1. Siapakah yang memerintahkan untuk memerangi orang-orang yang tidak membayar zakat?, siapakah yang memerintahkan untuk mengumpulkan tulisan-tulisan al-Qur’an menjadi satu kitab. Apakah Abu Bakar ra ataukah Allah SWT?, tentu saja orang-orang beriman dan berakal akan mejawab Abu Bakar ra yang memerintahkan bukan Allah SWT, apakah Abu Bakar ra kafir?, mau tidak mau, menurut penggulir wacana demokrasi sebagai kesyirikan yang memandang dari sisi semantik, maka Abu Bakar ra telah mengambil kedaulatan Allah SWT dan itu kekufuran yang nyata.

2. Siapakah yang memerintahkan untuk membakar mushhaf, Allah SWT ataukah Utsman?, tentu orang-orang yang beriman dan berakal akan menjawab yang memerintahkan adalah Utsman, apakah Utsman menjadi kafir karena telah memerintahkan, bukankah memerintahkan merupakan hak Allah SWT? Jika dipandang dari kaidah kelompok penggulir wacana demokrasi sebagai kesyirikan, maka, mau tidak mau harus mengatakan Utsman ra telah mengambil hak kedaulatan Allah SWT dan itu berarti telah kafir, karena telah menyamai sifat Allah yaitu memerintah.

3. Siapakah yang memerintahkan untuk bikin penjara, Umar ra ataukah Allah SWT?, siapakah yang memerintahkan untuk membakar orang-orang murtad, Ali ra ataukah Allah SWT, apakah Umar ra dan Ali ra menjadi kafir karena telah memerintah?, mau tidak mau dengan kaidah kelompok tersebut, beliau-beliau ra adalah kufur karena telah mengambil hak memerintah Allah SWT.

Dan masih banyak contoh yang lainnya, yang kalau dipandang dari sisi semantik, maka para sahabat/khalifah telah mengambil hak kedaulatan Allah SWT, karena merekalah penguasa dari rakyatnya bukan Allah SWT, apakah lantas hal itu menjadikan mereka kufur?
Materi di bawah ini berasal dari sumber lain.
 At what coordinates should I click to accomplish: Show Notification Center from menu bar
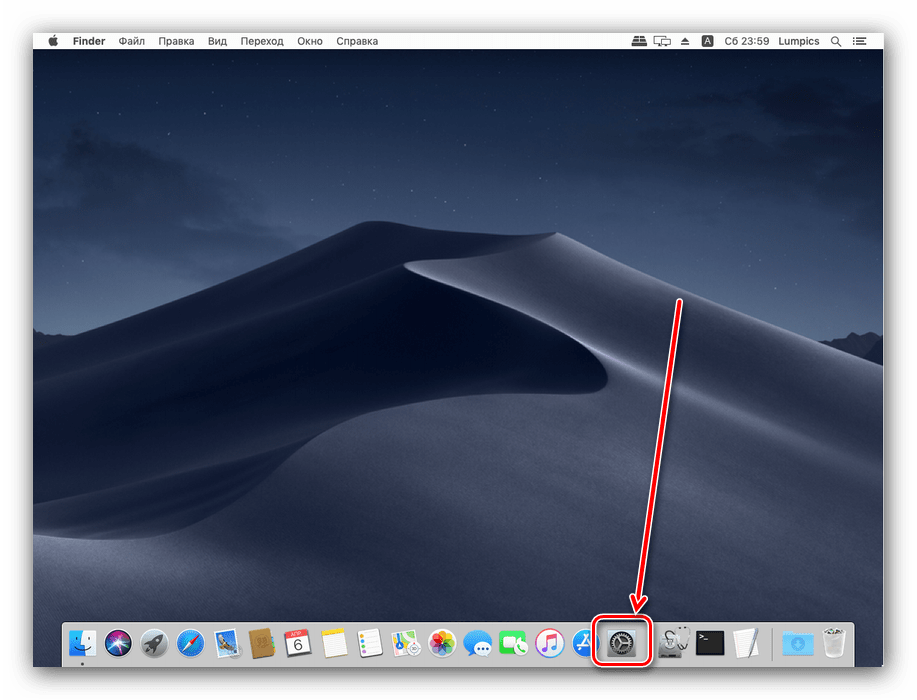[x=861, y=41]
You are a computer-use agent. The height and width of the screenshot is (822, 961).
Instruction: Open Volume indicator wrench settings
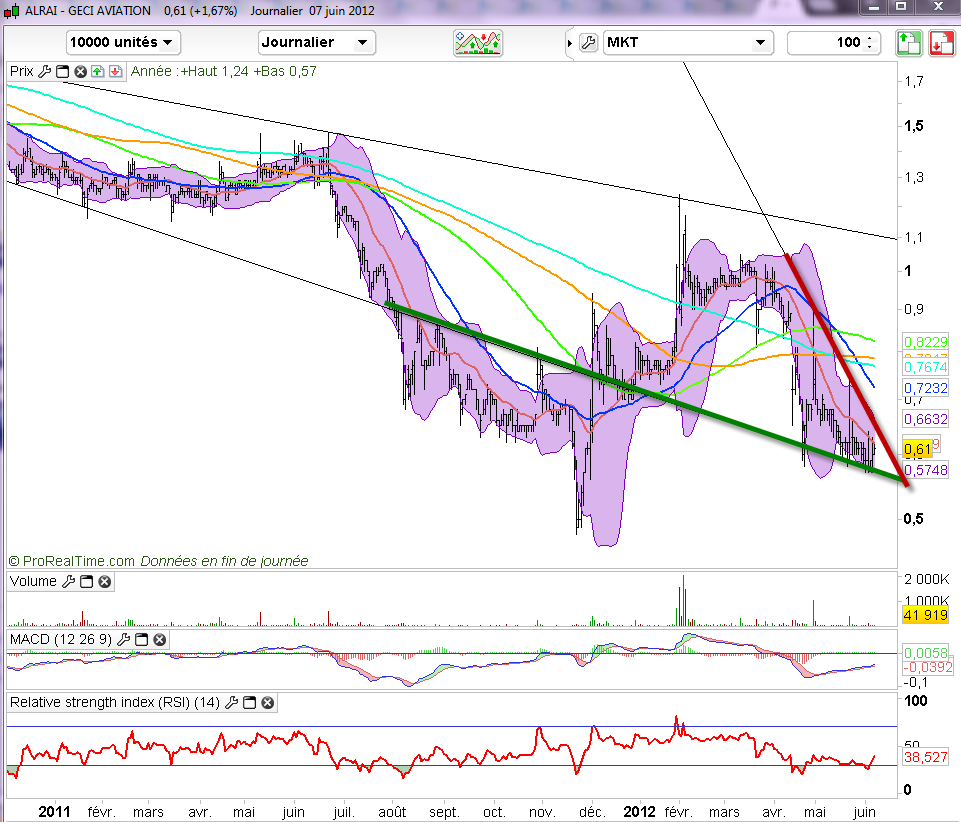point(69,582)
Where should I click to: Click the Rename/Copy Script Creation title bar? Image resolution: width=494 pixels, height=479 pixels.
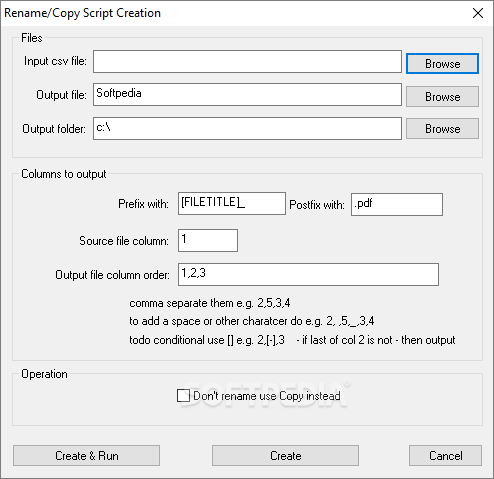pyautogui.click(x=233, y=13)
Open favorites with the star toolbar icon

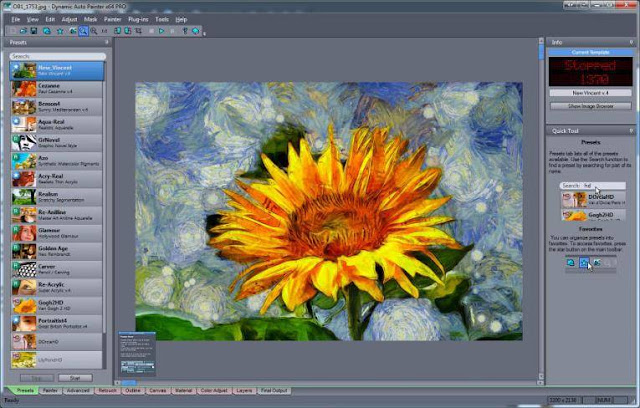pyautogui.click(x=60, y=31)
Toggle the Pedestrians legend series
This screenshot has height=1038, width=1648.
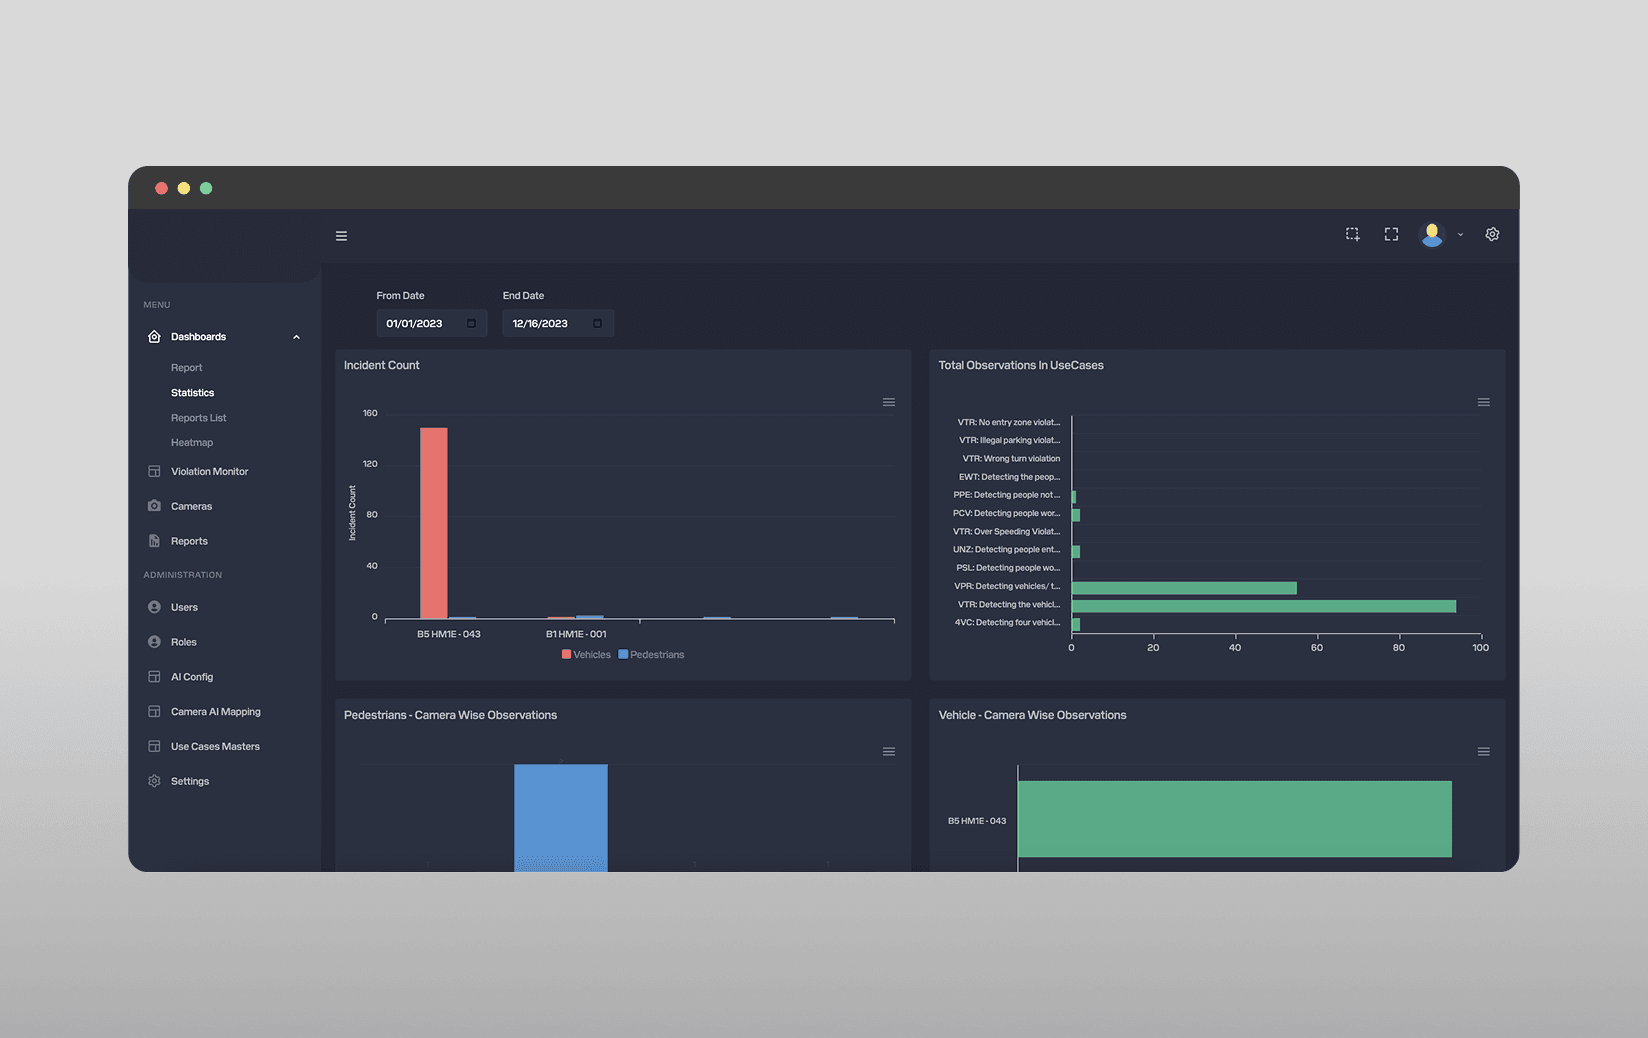tap(651, 655)
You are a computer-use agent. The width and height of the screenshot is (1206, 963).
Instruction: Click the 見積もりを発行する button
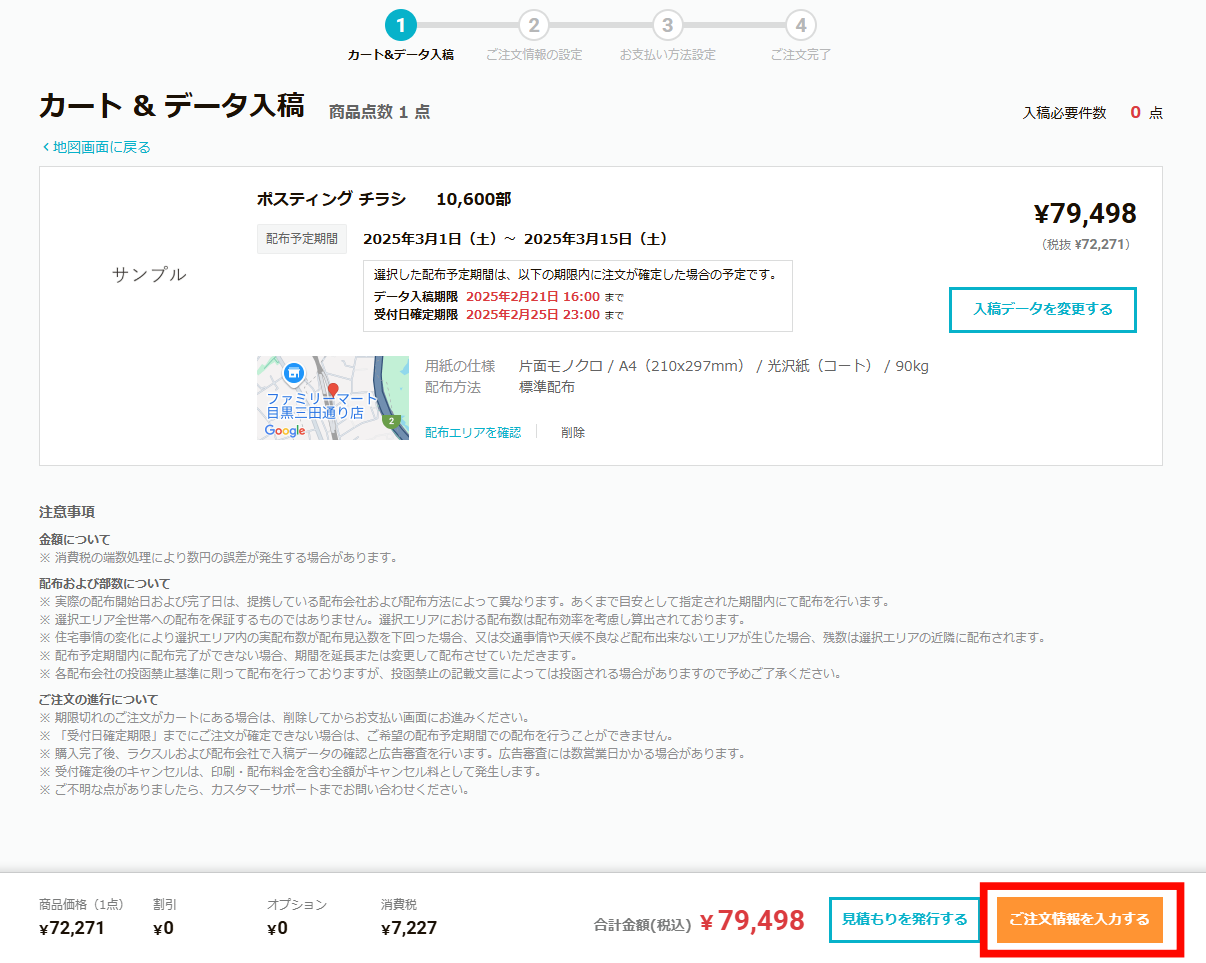coord(904,920)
Mau tidak mau jika mengikuti pemahaman kelompok ini maka semua khalifah telah kufur. Bukankah hal ini sangat berbahaya bagi aqidah?

Demokrasi bukan Kesyirikan

Namun bila mau melihat demokrasi dari substansinya, maka demokrasi yang kedaulatan berada di tangan rakyat tidaklah bertentangan dengan Islam yang menyatakan kedaulatan adalah milik Allah SWT, karena demokrasi itu hanya:

1. Wadah rakyat untuk memilih pemimpin yang akan mengurusi mereka.
2. Rakyat berhak mengawasi jalannya pemerintahan dan meminta pertanggung jawaban pemimpin yang mereka pilih bahkan bisa juga memecatnya bila tidak amanah.
3. Hukum yang berlaku adalah hukum yang dikehendaki rakyat, maka bila rakyat yang pro al-Qur’an dan as-Sunnah, maka hukum yang akan dilegalkan akan selaras dengan Islam.
4. Pemimpin tidak bisa membawa ke sistem ekonomi, sosial, budaya atau politik yang tidak mereka kehendaki.
5. Demokrasi dapat mengakomodasi kedaulatan versi Islam, yaitu secara defacto kedaulatan ada di tangan rakyat namun secara dejure kedaulatan adalah milik Allah SWT, kedaulatan seperti itulah yang ada pada para khalifah dan yang ada pada Allah SWT.
6. Voting dalam demokrasi, bukanlah untuk menentukan siapa yang benar dan siapa yang salah, tetapi untuk menentukan siapa yang menang dan siapa yang kalah, bisa jadi yang menang yang salah karena mereka mayoritas, bisa jadi juga yang benar yang menang.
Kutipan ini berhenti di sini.